Master CraftsMon

Sunday, February 05, 2006

Master CraftsMon - Aired Monday, December 12, 2005 at about 11pm CST - Segment 3

Master CraftsMon - Aired Monday, December 12, 2005 at about 11pm CST - Segment 3

I played "A Mountaineers is Always Free" by PIERCE PETTIS. It talks about the immigrants who came to America in about 1730. There was this guy named James Oglethorpe who got this idea that having people in debtors prisons was a bad idea. He started Savannah, Georgia, in 1733 and brought many from the debtors prisons of England to his colony. Oglethorpe did a good deed, but he also was there to make a profit. He sold all the tools and seeds and other stuff to the colonists, then bought the agricultural products from them for export. The song talks of a man who wouldn't put up with that. He went off to the mountains and started his own homestead and raised stuff for himself and his family. The singer has his guy pull the tree stumps up with his hands. That takes some doing, I'm here to tell you.

The song kind of captures the American dream of owning your own land and being free from interference from a central control. In my grandfather's time the saying went, "It ain't much, but it's mine." I sometimes worry that we have lost that belief.

At this moment in time, we have a big discussion on property rights. The Supreme Court really screwed up lately by saying that a community can condemn a piece of land and sell it to a third party that promises to bring in more tax revenues.
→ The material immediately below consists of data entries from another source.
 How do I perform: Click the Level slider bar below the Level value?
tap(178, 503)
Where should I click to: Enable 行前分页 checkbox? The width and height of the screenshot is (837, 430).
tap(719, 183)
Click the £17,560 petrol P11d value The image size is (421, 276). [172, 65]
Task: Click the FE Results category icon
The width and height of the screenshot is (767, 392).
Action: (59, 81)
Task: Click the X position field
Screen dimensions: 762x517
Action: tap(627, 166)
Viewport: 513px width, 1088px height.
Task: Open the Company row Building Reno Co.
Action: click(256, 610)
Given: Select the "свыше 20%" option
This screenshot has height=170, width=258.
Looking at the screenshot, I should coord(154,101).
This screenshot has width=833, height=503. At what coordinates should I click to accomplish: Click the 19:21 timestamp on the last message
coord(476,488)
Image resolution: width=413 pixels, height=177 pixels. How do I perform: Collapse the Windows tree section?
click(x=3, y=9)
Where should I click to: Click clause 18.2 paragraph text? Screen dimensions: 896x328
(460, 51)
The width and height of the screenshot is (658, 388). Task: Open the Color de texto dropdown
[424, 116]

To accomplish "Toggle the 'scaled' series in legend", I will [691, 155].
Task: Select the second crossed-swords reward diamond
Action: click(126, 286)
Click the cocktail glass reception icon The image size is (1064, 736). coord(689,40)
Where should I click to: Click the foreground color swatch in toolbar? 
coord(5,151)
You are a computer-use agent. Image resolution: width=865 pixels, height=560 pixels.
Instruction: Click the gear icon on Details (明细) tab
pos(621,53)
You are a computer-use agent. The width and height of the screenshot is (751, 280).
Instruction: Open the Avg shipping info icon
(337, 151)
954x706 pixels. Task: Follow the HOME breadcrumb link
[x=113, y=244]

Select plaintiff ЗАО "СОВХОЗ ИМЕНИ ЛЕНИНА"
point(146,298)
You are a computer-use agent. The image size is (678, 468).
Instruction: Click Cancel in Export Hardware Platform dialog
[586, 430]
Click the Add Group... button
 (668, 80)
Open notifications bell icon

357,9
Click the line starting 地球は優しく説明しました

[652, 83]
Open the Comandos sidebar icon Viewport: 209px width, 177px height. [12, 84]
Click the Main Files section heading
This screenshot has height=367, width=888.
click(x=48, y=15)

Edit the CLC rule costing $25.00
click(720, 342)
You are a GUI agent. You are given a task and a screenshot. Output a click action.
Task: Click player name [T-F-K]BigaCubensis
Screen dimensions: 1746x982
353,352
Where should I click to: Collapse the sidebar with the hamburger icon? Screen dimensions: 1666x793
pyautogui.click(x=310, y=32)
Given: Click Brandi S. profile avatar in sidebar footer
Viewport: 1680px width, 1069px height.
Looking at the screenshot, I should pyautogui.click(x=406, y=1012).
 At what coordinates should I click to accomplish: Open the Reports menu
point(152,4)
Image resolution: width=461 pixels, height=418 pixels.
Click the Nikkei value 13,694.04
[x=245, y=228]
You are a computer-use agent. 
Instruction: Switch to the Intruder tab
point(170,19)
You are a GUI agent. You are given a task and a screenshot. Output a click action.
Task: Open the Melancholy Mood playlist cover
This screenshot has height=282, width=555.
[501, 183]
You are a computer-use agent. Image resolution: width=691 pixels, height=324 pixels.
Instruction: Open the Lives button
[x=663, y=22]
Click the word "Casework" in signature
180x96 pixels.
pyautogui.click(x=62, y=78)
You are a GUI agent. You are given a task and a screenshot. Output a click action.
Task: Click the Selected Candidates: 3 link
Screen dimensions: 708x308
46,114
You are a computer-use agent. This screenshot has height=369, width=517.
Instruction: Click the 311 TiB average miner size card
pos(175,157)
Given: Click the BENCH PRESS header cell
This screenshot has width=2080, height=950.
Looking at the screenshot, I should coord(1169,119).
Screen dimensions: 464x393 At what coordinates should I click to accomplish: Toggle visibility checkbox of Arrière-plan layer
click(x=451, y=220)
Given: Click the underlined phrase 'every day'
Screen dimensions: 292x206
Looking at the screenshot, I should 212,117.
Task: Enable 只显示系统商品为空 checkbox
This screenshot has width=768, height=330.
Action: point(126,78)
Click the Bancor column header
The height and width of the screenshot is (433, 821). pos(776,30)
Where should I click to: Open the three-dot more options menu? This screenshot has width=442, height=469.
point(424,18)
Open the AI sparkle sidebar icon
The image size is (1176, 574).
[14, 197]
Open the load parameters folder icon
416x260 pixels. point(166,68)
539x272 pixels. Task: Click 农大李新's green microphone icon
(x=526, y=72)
When land is condemned, the courts force the owners to sell it to the government. Then the government can turn around and sell the land to someone else like a large corporation. This sets the precedent that you own your land until someone else can prove to the community that they will use it better.

If you cannot keep control of your land, then where does it stop?

Another interesting problem is the use of the Endangered Species Act to dictate the use of a piece of land. You as a land owner buy the land to build on. A tiny critter is found on the land and you lose the ability to build. Great. Shouldn't the government buy the land for public use? Nope. It's as if the land were rezoned. Yet the rezoning requires a private citizen to bear all the costs of saving the environment, a public good. Why is that correct behavior?

You know... the only question I have about the phrase, "I took a Cherokee wife." I'm not sure the Cherokee had immigrated south to Georgia in 1733.